It’s amazing how much you can get out of the word ‘Ak’ – the only word in the troll language. Snappy replies and entire monologues uttered by the titular troll using this word are made to be equally terrifying in this solid children’s production by Paines Plough. This feat is made more impressive when you consider that the troll itself is not even there, but instead created entirely by lights and sound. After all, why make a limited troll costume when a pair of strong storytellers and your own wild imagination can do the job for you?
Those with young children, or perhaps just those with an appetite for pranks, will enjoy this pre-lunch offering.
Our Teacher’s a Troll, written by the same Dennis Kelly who penned Matilda: The Musical, explores the lives of twins whose school takes an unexpectedly grim turn when a humongous troll is appointed headmaster. He’s apparently dedicated to stamping out all vestiges of ‘naughtiness’, so the terrible duo find their pranking all the more difficult to achieve.
The script itself is infectious from the off, using language very similar to that of a traditional children’s book: think repetition, beautifully crafted phrases and repetition. The script never flinches away from the more gory descriptions, children having their heads bitten off to name but one. This decision works well; all the kids in the audience seemed fully enraptured rather than put off by the gruesome details. Things perhaps become a tad predictable within the very formulaic nature of the script, but this in turn could easily be argued to make things more accessible to the younger children.

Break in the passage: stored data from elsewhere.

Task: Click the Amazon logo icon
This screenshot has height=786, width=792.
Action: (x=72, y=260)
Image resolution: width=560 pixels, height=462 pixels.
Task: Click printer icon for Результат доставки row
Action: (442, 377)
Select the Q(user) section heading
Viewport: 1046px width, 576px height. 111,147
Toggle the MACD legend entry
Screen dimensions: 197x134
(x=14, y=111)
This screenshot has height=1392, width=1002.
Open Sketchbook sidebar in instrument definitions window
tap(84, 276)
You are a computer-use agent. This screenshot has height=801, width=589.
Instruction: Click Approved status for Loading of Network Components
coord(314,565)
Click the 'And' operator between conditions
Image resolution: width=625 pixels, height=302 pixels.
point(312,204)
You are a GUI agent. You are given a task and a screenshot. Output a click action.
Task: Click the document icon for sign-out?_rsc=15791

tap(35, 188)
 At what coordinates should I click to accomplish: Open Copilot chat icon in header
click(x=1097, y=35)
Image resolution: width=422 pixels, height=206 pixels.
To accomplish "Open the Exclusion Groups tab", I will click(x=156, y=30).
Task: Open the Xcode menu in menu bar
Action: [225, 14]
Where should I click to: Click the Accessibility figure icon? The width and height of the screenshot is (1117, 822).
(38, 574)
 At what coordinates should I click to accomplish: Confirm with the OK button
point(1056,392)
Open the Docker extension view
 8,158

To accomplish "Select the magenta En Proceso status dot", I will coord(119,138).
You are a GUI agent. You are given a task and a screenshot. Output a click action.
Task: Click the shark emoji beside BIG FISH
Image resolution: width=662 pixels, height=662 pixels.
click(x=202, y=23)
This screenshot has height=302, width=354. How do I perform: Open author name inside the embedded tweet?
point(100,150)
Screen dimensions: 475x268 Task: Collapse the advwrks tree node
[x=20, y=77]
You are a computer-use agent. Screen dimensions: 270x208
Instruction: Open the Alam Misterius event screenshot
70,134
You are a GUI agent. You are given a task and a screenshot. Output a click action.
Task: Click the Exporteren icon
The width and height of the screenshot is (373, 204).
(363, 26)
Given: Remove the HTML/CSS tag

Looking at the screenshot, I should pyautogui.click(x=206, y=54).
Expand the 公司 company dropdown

Effective use of the round and audience engagement from the two performers, Sian Reese-Williams and Abdul Salis, is also crucial to the show’s success. Both were able to effortlessly switch between multiple characters with a wide array of different physicality. Sometimes they would swap characters with each other mid-scene without causing the slightest bit of confusion for the young audience.
The troll itself, as already explained, was a very effective use of light and sound earlier on in the play, although the effect wore off somewhat after a time. It could have done with further development to maintain the terror that the troll generated in its first appearance; perhaps extra sounds overlaid on the voice or more noticeable change in lighting as the play reached its climax. Proceedings also feel a little padded out here and there.
However, Our Teacher’s a Troll is an excellent addition to anybody’s morning curriculum. Those with young children, or perhaps just those with an appetite for pranks, will enjoy this pre-lunch offering.